Effects of pH on antimicrobial activity can be complex. As well as directly influencing the survival and rate of growth of the microorganism under test, changes in pH may affect the potency of the agent and its ability to interact with cell surface sites. In a many cases (where the biocidal agent is an acid or a base), the ionization state (or degree of ionization) will depend on the pH. As is the case with some antimicrobials (e.g. phenols, acetic acid, benzoic acid), the non-ionized molecule is the active state (capable of crossing the cell membrane/partitioning) and alkaline pHs which favour the formation of ions of such compounds will decrease the activity. For these biocidal agents a knowledge of the molecule’s p Ka is important in predicting the pH range over which activity can be observed, since in situations where the pH of the system equals the p Ka of the biocide molecule, ionized and unionized species are in equilibrium. Others, such as glutaraldehyde and quaternary ammonium compounds (QACs), reveal increased cidal activity as the pH rises and are best used under alkaline conditions, possibly due to enhanced interaction with amino groups on microbial biomolecules. The pH also influences the properties of the bacterial cell surface, by increasing the proportion of anionic groups and hence its interaction with cidal molecules. Since the activity of many disinfectants requires adherence to cell surfaces; increasing the external pH renders cell surfaces more negatively charged and enhances the binding of cationic compounds such as chlorhexidine and QACs.

 

iii)  Divalent cations

 

The presence of divalent cations (e.g. Mg2+, Ca2+), for example in hard water, has been shown to exert an antagonistic effect on certain biocides while having an additive effect on the cidal activity of others. Metal ions such as Mg 2+ and Ca2+ may interact with the disinfectant itself to form insoluble precipitates and also interact with the microbial cell surface and block disinfectant adsorption sites necessary for activity. Biguanides, such as chlorhexidine, are inactivated by hard water. Hard water should always be employed for laboratory disinfectant and antiseptic evaluations to reflect this, with recommended formulae employing various concentrations of MgCl2 and CaCl2 solutions, available from the World Health Organization and the British Standard (BS EN 1276). On the other hand, cationic compounds may disrupt the outer membrane of Gram-negative bacteria and facilitate their own entry.

 

e)     Presence Of Extraneous Organic Material

 

The presence of extraneous organic material such as blood, serum, pus, faeces or soil is known to affect the cidal activity of many antimicrobial agents. Therefore, it is necessary to determine the likely interaction between organic matter and the disinfectant by including this parameter in laboratory evaluations of their activity. In order to simulate ‘clean’ conditions (i.e. conditions of minimal organic contaminant), disinfectants are tested in hard water containing 0.3 g/L bovine albumin, with the albumin being used to mimic ‘dirty’ conditions.
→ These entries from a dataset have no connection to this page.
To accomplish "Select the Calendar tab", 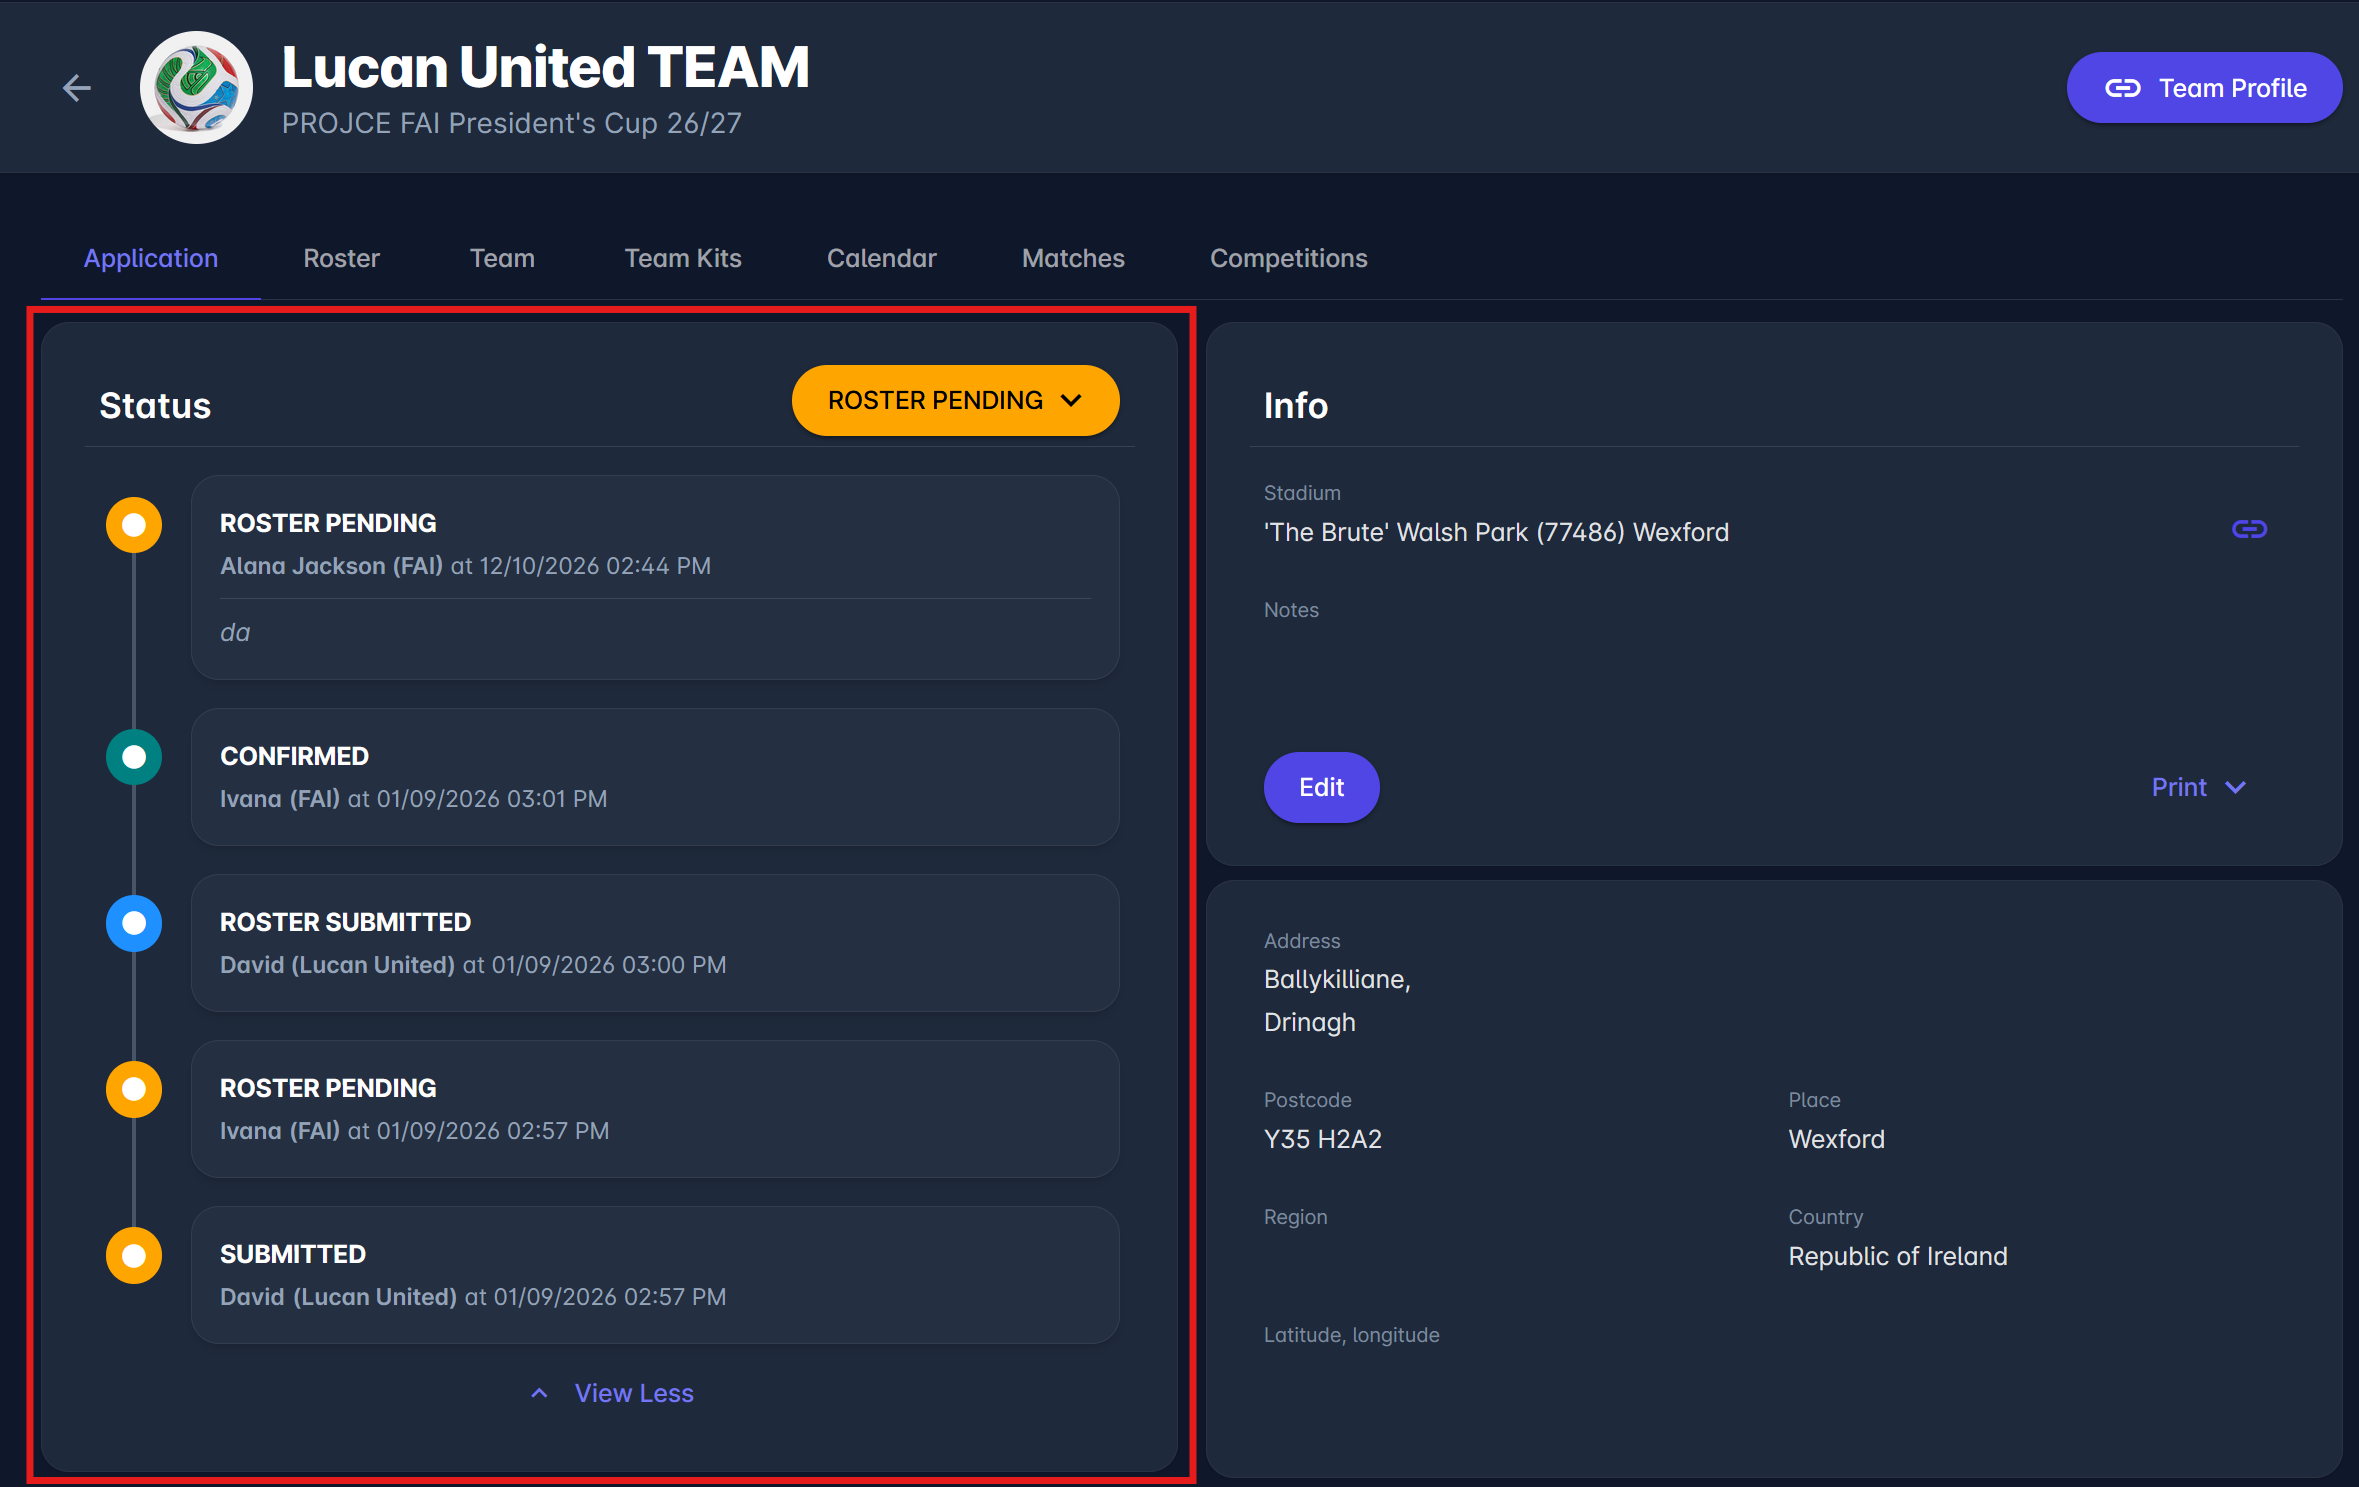I will (881, 258).
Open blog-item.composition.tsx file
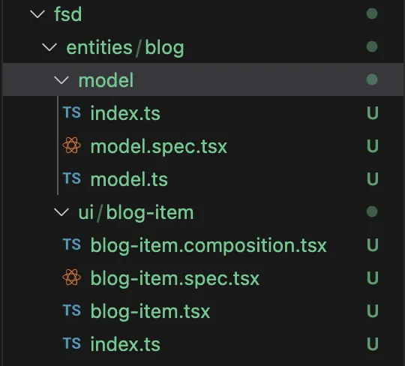This screenshot has width=405, height=366. (x=209, y=246)
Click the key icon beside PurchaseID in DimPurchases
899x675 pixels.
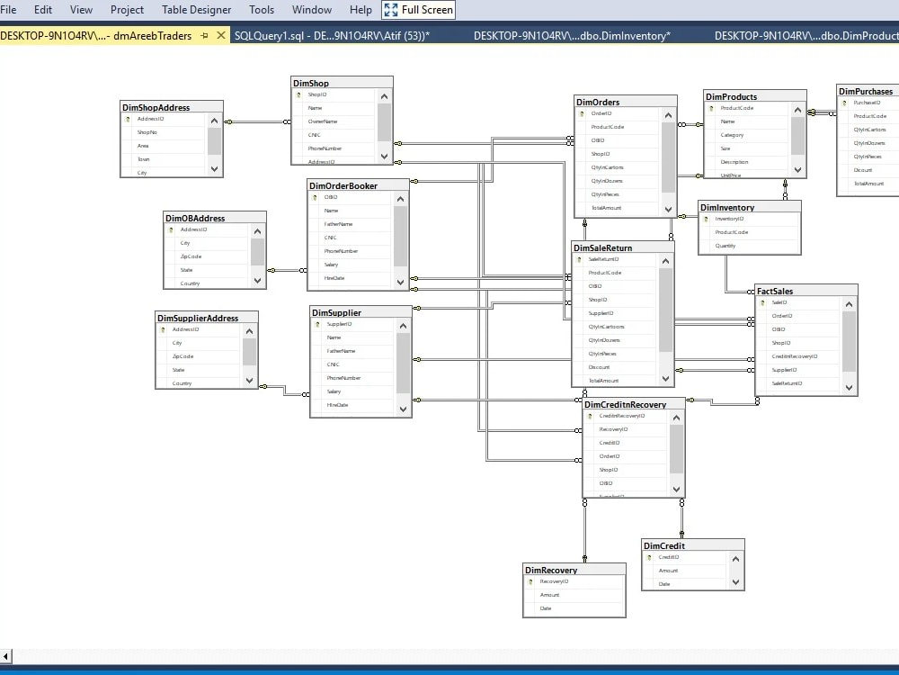coord(842,103)
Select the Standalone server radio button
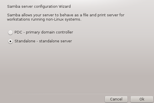The width and height of the screenshot is (154, 103). (10, 41)
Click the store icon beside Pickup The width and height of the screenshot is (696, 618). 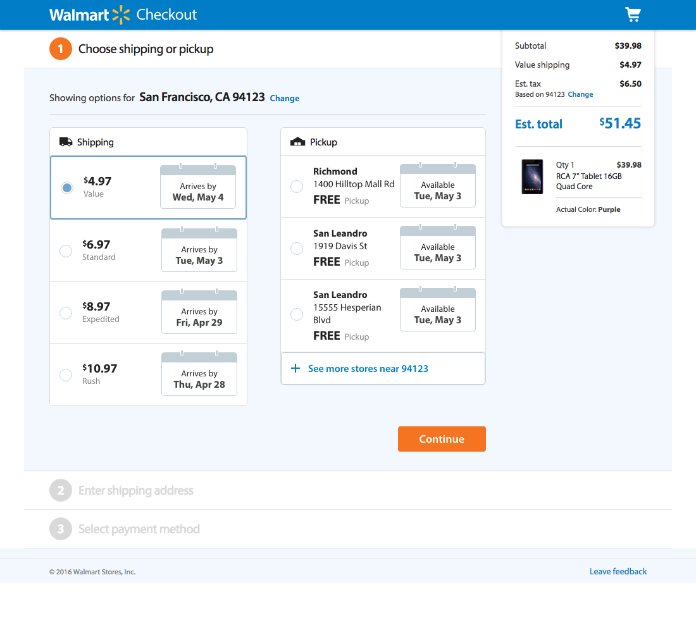coord(297,142)
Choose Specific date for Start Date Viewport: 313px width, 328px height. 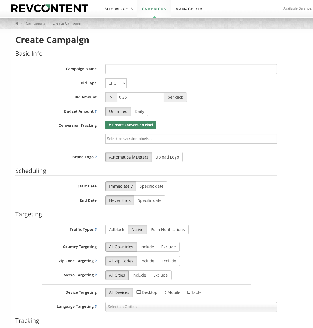(x=151, y=186)
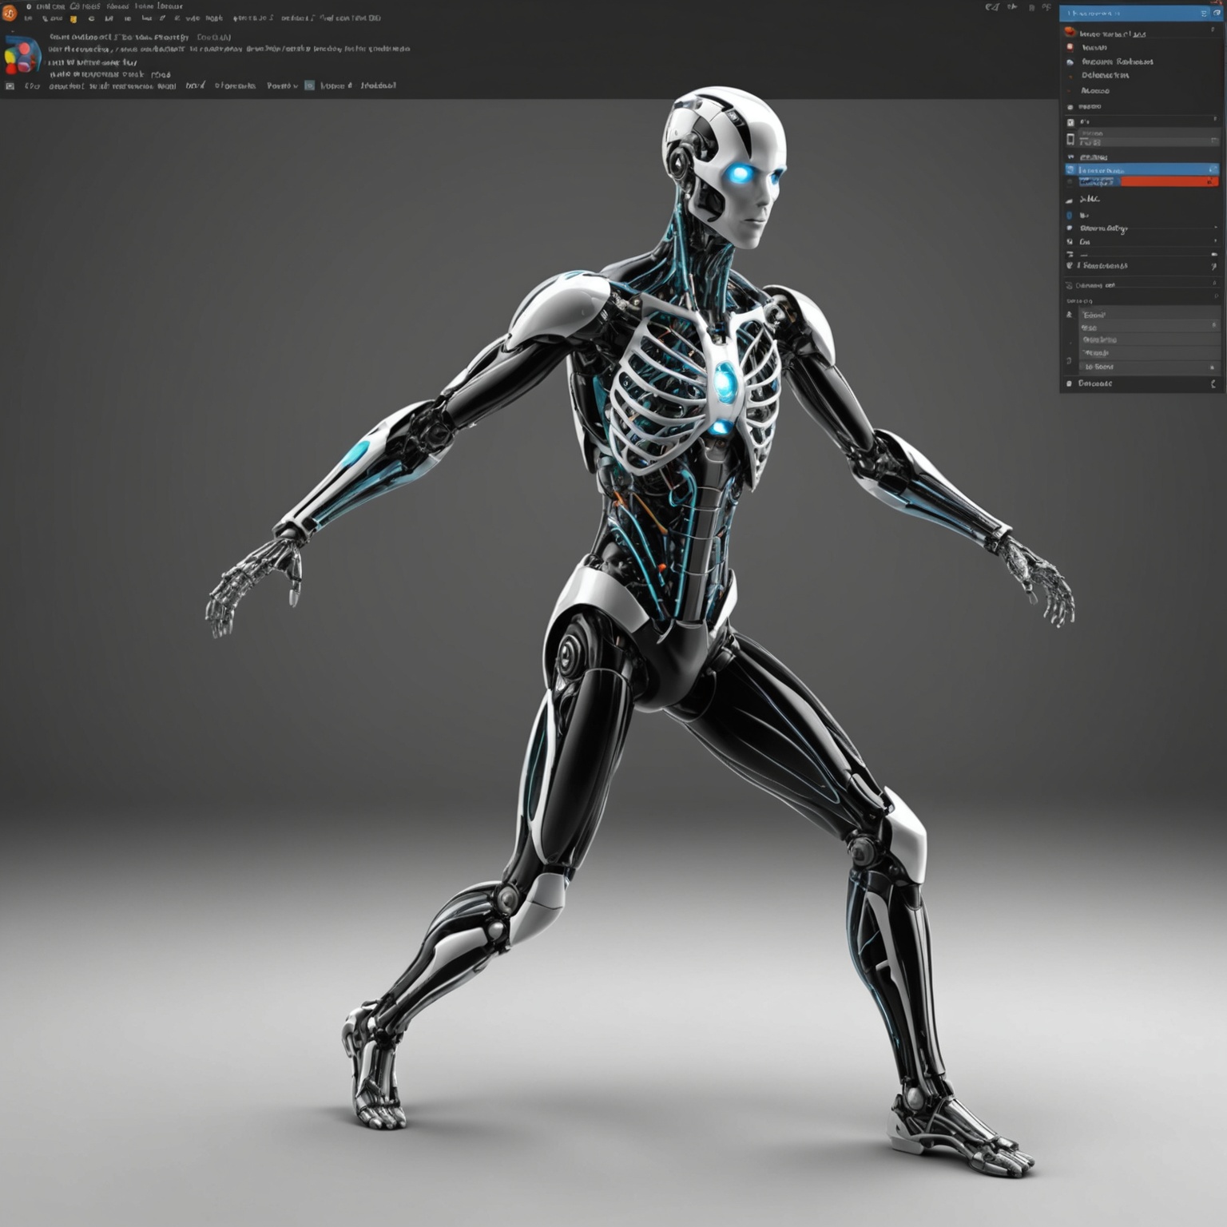
Task: Click the blue cloud icon in side panel
Action: (x=1070, y=62)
This standardized method replaces earlier approaches, some of which employed dried human faeces or yeast to mimic the effects of blood, pus or faeces on disinfectant activity. Disinfectants whose activities are particularly attenuated in the presence of organic contaminant include the halogen disinfectants (e.g. sodium hypochlorite) where the disinfectant reacts with the organic matter to form inactive complexes, biguanides, phenolic compounds and QACs. The aldehydes (formaldehyde and glutaraldehyde) are largely unaffected by the presence of extraneous organic contaminants. Organic material may also interfere with cidal activity by adherence to the microbial cell surface and blockade of adsorption sites necessary for disinfectant activity. For practical purposes and to mirror potential in-use situations, disinfectants should be evaluated under both clean and dirty conditions. Alternatives to albumin have also been suggested, for example sheep blood or mucin.